To ask Her Majesty's Government how many people have been detained and how many fines have been issued as a result of demonstrations that contravened the Serious Organised Crime and Police Act 2005.

Photo of Lord West of Spithead Lord West of Spithead Parliamentary Under-Secretary (Security and Counter-terrorism), Home Office, Parliamentary Under-Secretary (Home Office) (Security and Counter-terrorism)

Data showing the number of persons given a custodial sentence and fined for selected offences under the 2005 Serious Organised Crime and Police Act from 2005 to 2007 (the latest available) are in the attached table.

The statistics relate to persons for whom these offences were the principal offence for which they were dealt with. When a defendant has been found guilty of two or more offences the principal offence is the offence for which the heaviest penalty is imposed. Where the same disposal is imposed for two or more offences, the offence selected is the offence for which the statutory maximum penalty is the most severe.

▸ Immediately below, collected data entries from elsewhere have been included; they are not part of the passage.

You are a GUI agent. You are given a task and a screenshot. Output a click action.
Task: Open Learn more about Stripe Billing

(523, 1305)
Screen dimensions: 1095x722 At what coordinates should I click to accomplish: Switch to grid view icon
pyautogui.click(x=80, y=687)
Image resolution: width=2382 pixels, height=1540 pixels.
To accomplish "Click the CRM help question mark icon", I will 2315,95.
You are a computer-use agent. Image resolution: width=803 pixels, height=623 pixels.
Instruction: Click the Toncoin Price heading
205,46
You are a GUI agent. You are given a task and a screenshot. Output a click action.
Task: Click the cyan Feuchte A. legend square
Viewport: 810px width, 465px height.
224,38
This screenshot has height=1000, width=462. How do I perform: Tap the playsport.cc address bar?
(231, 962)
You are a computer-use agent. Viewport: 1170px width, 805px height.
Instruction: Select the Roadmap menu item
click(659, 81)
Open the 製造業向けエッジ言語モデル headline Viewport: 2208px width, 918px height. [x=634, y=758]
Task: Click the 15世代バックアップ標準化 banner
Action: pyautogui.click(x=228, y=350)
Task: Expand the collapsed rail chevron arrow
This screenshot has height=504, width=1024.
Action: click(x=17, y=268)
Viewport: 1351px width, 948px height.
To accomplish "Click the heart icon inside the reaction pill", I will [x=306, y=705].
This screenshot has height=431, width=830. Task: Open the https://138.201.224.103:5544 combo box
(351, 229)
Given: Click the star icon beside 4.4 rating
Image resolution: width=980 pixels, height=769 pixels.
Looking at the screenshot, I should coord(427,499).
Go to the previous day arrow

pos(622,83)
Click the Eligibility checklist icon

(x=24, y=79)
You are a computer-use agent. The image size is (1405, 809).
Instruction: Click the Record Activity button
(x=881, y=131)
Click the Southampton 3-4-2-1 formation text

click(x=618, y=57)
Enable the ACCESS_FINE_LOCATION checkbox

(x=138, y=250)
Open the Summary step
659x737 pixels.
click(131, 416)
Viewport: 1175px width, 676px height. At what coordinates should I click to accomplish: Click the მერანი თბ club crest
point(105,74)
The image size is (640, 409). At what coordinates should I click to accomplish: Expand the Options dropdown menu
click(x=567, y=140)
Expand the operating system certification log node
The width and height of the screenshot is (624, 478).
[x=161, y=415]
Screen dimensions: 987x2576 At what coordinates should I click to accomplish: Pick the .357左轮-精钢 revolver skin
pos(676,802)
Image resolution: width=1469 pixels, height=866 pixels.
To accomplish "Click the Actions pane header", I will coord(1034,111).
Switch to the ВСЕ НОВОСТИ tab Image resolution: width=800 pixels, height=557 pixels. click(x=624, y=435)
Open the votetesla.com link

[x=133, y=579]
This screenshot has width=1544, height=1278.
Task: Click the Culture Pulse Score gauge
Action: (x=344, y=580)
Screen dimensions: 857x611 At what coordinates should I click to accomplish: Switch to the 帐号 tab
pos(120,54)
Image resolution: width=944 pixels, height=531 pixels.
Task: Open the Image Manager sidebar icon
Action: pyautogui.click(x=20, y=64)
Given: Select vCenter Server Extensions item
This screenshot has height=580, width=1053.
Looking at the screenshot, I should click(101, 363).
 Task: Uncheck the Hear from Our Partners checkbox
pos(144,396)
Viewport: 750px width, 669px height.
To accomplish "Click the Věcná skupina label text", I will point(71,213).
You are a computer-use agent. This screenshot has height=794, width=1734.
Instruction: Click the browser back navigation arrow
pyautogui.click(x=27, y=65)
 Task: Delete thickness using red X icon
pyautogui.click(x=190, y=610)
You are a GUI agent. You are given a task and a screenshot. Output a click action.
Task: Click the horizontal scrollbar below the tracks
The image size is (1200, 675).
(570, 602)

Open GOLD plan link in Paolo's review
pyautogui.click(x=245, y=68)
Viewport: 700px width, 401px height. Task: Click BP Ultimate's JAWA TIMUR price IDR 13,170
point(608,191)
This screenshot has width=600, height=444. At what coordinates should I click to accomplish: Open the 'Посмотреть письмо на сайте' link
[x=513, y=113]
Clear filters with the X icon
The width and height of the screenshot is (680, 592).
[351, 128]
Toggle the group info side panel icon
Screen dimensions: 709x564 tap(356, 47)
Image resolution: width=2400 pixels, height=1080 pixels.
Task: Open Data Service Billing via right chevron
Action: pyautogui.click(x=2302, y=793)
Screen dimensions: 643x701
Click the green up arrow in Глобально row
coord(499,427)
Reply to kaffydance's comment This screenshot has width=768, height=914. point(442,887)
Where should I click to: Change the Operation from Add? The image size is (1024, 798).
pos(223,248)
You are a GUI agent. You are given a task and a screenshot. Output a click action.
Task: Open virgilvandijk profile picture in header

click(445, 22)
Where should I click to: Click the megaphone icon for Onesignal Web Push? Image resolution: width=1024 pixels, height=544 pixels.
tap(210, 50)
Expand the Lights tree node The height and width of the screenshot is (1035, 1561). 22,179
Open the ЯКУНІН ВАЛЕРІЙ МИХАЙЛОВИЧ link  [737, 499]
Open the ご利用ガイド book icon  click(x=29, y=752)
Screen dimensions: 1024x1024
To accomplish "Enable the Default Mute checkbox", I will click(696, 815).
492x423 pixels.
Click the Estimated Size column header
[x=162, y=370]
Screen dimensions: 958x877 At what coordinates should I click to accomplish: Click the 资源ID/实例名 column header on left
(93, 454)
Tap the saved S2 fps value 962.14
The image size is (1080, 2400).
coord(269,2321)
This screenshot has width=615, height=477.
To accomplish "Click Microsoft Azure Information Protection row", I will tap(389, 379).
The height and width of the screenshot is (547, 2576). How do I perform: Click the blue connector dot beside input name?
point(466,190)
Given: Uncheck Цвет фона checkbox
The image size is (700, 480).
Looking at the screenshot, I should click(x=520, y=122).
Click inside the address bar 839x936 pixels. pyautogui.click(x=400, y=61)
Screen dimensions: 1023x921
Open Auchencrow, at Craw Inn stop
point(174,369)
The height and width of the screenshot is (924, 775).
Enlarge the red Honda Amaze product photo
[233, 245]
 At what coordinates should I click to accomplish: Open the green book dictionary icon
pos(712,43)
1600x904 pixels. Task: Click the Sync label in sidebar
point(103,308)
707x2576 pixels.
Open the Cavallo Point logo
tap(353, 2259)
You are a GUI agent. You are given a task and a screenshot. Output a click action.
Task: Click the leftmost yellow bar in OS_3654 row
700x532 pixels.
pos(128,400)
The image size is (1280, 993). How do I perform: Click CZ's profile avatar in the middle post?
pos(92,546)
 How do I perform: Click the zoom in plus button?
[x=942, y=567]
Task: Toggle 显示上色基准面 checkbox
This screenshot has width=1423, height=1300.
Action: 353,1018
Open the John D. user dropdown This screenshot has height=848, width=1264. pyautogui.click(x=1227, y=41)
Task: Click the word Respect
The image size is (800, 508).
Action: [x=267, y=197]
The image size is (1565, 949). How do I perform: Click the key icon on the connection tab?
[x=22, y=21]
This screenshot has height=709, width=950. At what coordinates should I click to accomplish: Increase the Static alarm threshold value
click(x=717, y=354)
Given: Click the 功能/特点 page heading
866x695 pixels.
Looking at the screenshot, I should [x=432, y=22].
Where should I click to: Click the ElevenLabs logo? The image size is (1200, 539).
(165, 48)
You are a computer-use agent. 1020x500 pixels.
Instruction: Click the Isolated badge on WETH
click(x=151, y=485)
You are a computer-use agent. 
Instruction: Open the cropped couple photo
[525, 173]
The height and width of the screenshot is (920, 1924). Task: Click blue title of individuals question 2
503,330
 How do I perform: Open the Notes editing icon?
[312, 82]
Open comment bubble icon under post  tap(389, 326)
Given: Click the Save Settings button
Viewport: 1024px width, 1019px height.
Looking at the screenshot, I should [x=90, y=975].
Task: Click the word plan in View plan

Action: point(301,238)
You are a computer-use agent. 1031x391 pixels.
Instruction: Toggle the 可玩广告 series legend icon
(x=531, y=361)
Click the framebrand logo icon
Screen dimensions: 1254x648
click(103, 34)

Number of persons given immediate custody and fined for selected offences relating to the 2005 Serious Organised Crime and Police Act 2005, England and Wales, 2005(1) to 2007(2) (3)
Year Given immediate custody Fined
2005 - -
2006 - 5
2007 - 21

(1) The Serious Organised Crime and Police Act came into force on 1 August 2005.

(2) The statistics relate to persons for whom these offences were the principal offences for which they were dealt with. When a defendant has been found guilty of two or more offences the principal offence is the offence for which the heaviest penalty is imposed. Where the same disposal is imposed for two or more offences, the offence selected is the offence for which the statutory maximum penalty is the most severe.

(3) Every effort is made to ensure that the figures presented are accurate and complete. However, it is important to note that these data have been extracted from large administrative data systems generated by the courts and police forces. As a consequence, care should be taken to ensure data collection processes and their inevitable limitations are taken into account when those data are used.